Ты забыл, что послал ей с фронта письменное распоряжение? На случай, если тебя убьют на войне.
И что же я велел бедной девочке?
Позаботиться о твоих публикациях, выбить на могильной плите вышеуказанную эпитафию и что-то еще… А, не ставить креста.
Крест теперь уж точно не поставят! Две мировых войны за одну жизнь – это феноменальный успех нашего поколения! Забудешь, кому что завещал. «Взгорок – яма, взгорок – смерть». Корнет Кристоф Рильке, поющий в последний раз о любви и смерти.
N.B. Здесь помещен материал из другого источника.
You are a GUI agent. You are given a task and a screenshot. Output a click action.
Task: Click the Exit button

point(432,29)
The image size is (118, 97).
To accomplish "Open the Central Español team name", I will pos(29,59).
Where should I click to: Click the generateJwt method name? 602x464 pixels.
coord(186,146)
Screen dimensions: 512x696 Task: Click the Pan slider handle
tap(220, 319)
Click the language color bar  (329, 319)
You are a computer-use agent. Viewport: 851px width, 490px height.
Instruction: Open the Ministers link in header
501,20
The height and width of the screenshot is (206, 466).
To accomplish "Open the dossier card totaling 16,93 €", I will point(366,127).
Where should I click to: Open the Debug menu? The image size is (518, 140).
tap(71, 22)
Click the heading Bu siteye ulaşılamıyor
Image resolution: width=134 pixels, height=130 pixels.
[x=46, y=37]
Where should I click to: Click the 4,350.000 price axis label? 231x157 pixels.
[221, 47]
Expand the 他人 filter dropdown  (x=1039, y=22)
В Терезине.
«В седле, в седле, в седле, день и ночь в седле, день и ночь.
В седле, в седле, в седле
И остыла отвага, и тоска разрослась…»
Мы начали репетировать «Корнета». Здесь легко пишется музыка… Помню, сколько раз я правил партитуру «Падения Антихриста», ты, наверное, не слышала этой оперы, я написал ее в 1935 году. Тяжелая вещь, упрямая, как моя падчерица, не к ночи будь помянута. Здесь я ничего не правлю практически. Разве что какая-нибудь назойливая муха влетит во время репетиций, я ее раз – и прихлопну.
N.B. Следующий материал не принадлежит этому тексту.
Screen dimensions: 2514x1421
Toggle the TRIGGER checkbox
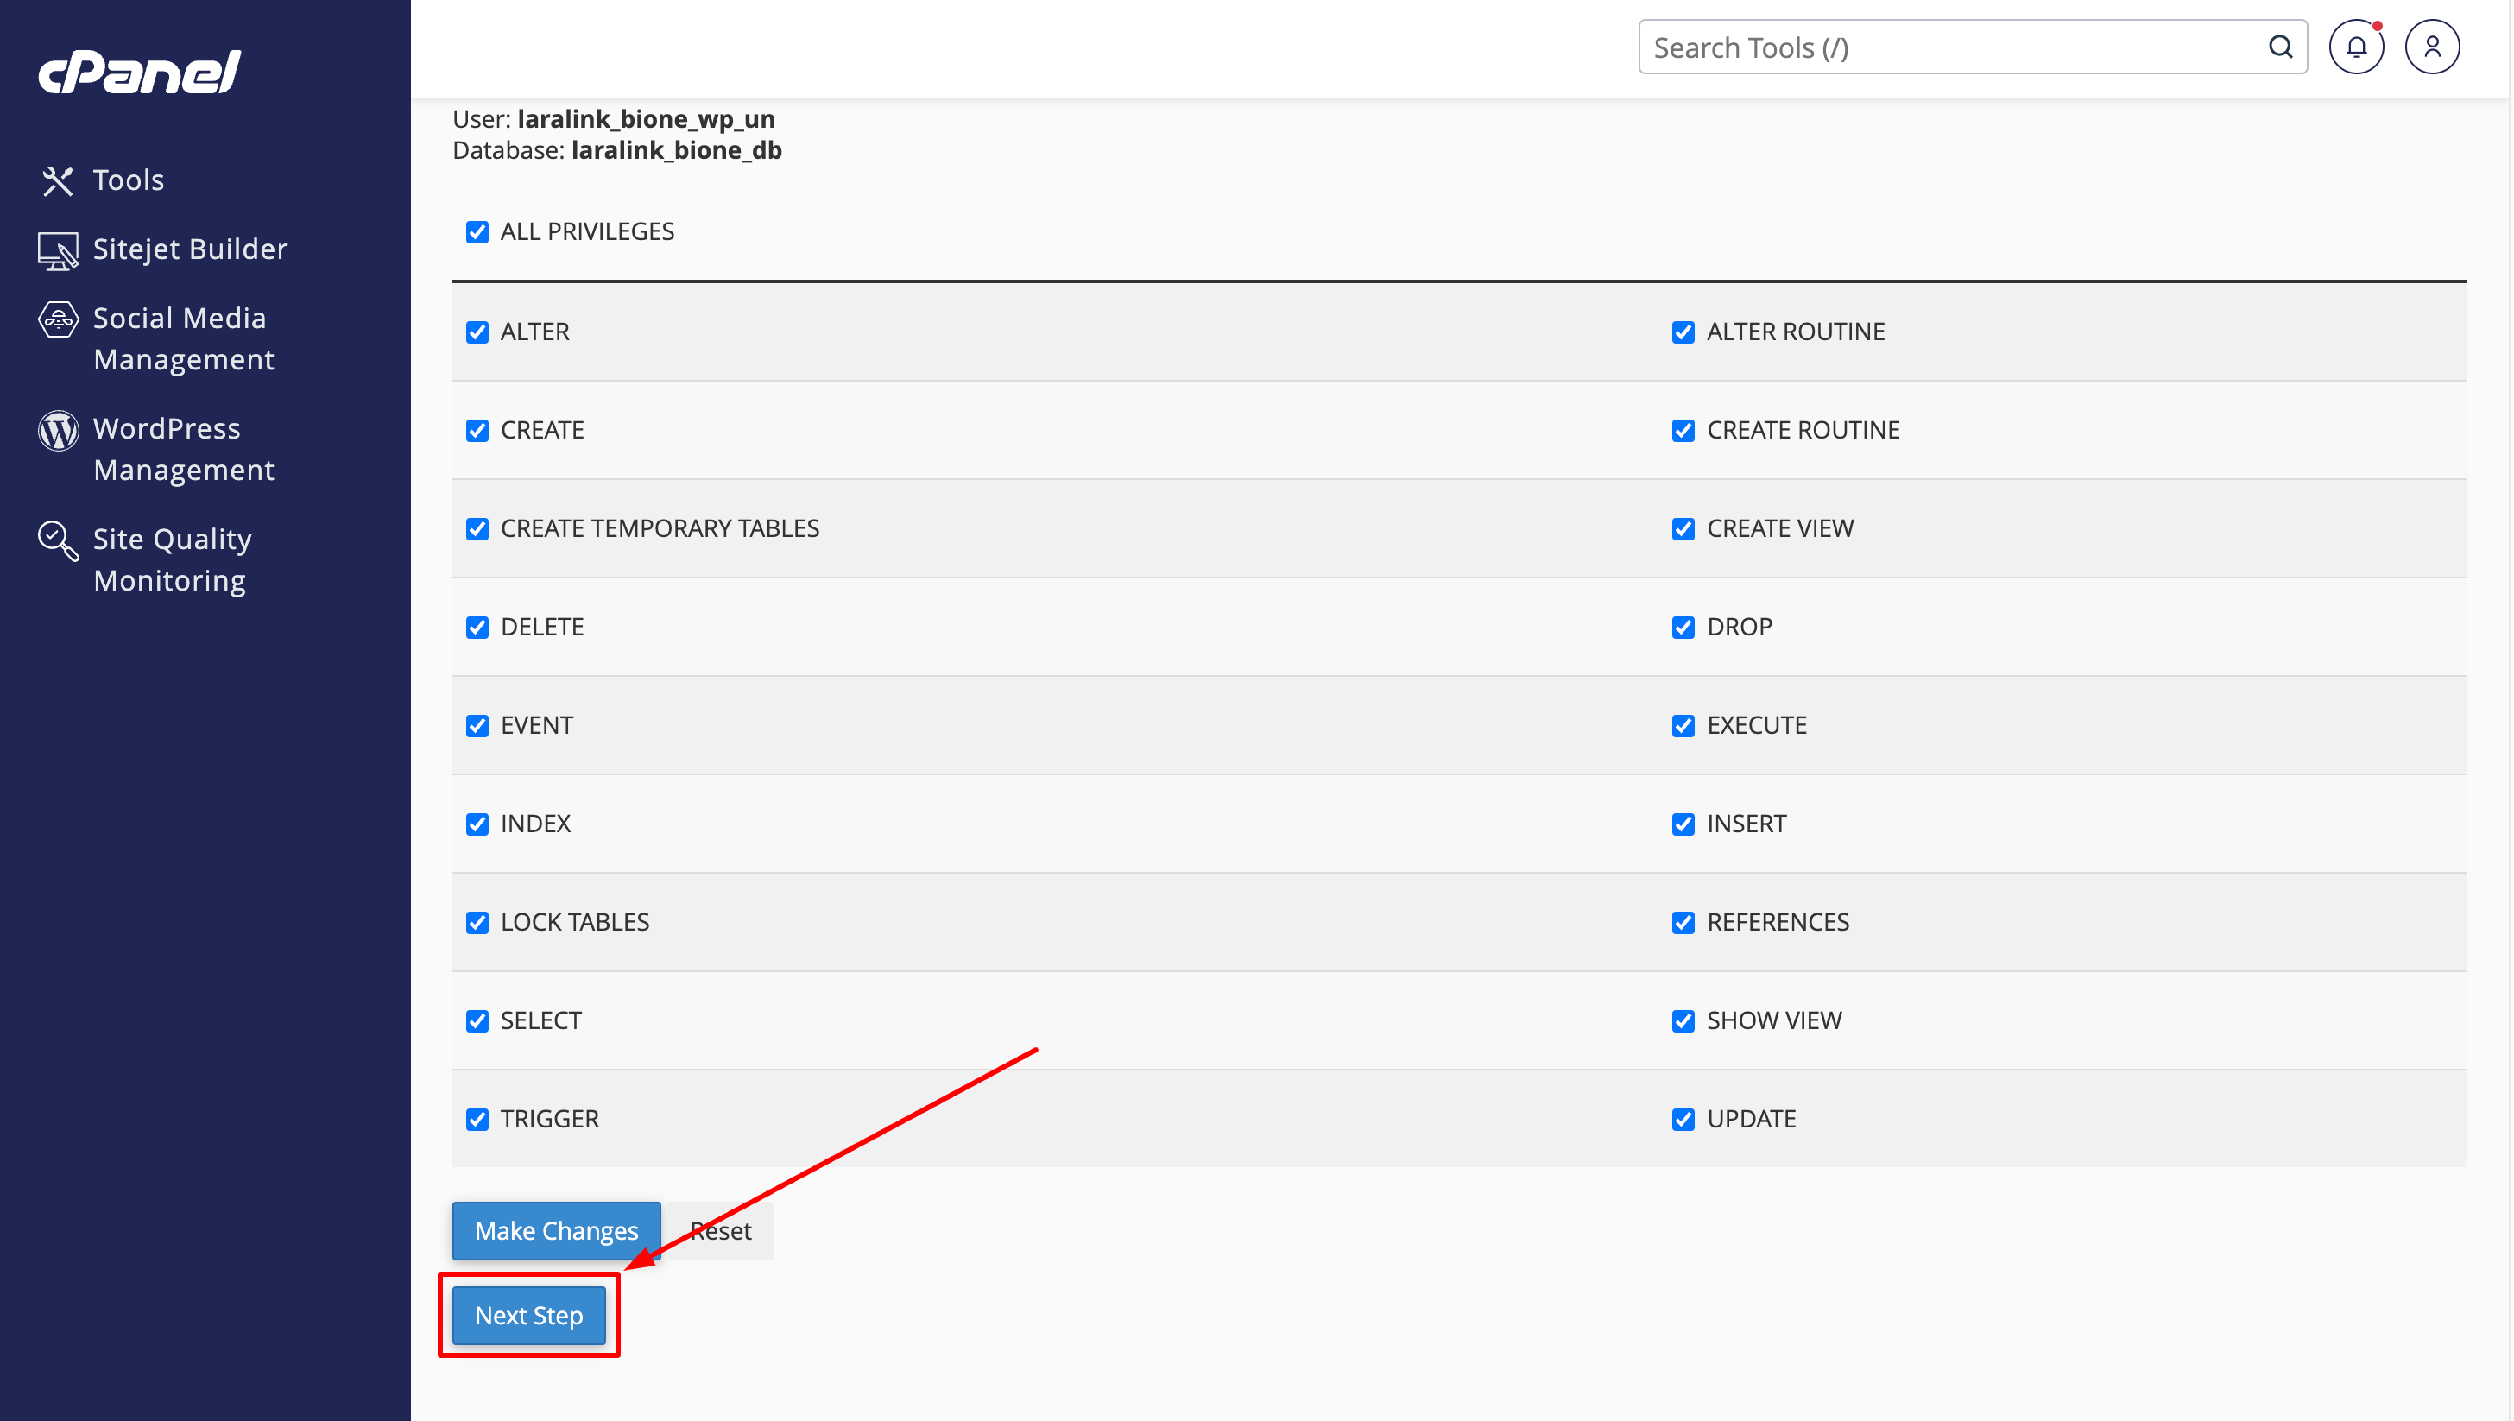coord(477,1119)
Может показаться, что мы с Ульманом сидим при свечах в мансарде нашей юности. За окном снег, в мансарде тепло… На самом деле мы сидим в холодном коридоре, за дерюгой, где слышен любой шорох.
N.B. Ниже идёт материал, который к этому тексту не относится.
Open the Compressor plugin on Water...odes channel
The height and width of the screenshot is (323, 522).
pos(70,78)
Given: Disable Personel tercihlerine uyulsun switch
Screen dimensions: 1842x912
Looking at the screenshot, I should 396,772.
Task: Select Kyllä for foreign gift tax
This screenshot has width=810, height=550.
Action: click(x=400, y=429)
Кто-то бежит в нашу сторону с криком: «Уйдите от меня!» Далекий голос Лауры: «Надо вымыть голову, никто тебя стричь не собирается, Рита, вернись!»
«Корнета клонит в сон. Вдруг откуда-то крик…»
Я выхожу из-за укрытия. Обнимаю Риту. Считаю про себя до шестидесяти. Шестьдесят секунд длятся долго. Куда дольше минуты!
Никто тебя стричь не будет, даю слово.
Рита влюблена в воспитателя из детского дома мальчиков. Местного сердцееда, вратаря футбольной команды. У нее длинные шелковистые волосы. В них легко заводятся вши. Хозяйственное мыло с лизолом превратит густую копну в тусклую паклю. А она должна быть красивой.
Я отдаю Рите посылочное мыло, с воли. Оно пахнет лавандой, оно нежное. Им вшей не выгонишь. Но не это задача нынешней минуты.
Подарок?
Да.
Я не заслужила.
Завтра заслужишь, а пока беги в умывальню!
Моя Фридл! – Виктор прижимает меня к себе.
Пять секунд.
Ты считаешь секунды?
Да, чтобы растянуть время. Я боялась, что ты уйдешь… принесла в жертву мыло…
Действие первой сцены происходит непонятно где… На какой-то границе. Мы сидим с тобой между живыми, которые больше не могут смеяться, и умирающими, которые больше не могут плакать. В мире, который забыл, как радоваться жизни, когда живешь, и как достичь смерти, умирая.
Я слушаю Ульмана и вижу перед собой маленького ребенка, вылупившегося из серой поношенной кожи, ушли морщины, округлилось личико. Голубые глаза новорожденного. Свет изумления.
Я солдат, а ты девушка. У нас с тобой одни и те же даты. Тысяча восемьсот девяносто восемь – тысяча девятьсот сорок четыре. Вместе – целых девяносто два года! И вот мы сидим на границе и думаем… Что сделать с этим миром? Пустить в расход? Вернуть в него любовь? А там, за твоей рогожей, окно в мир. Луна на ходулях обходит коньки крыш. Надо бы выпить. А что? Кровь – вот что мы будем пить. И целовать задницу дьявола, прости за выражение. Луна бела, кровь горяча. Любовь ушла в рай. Так что же нам теперь делать в этом бедном мире?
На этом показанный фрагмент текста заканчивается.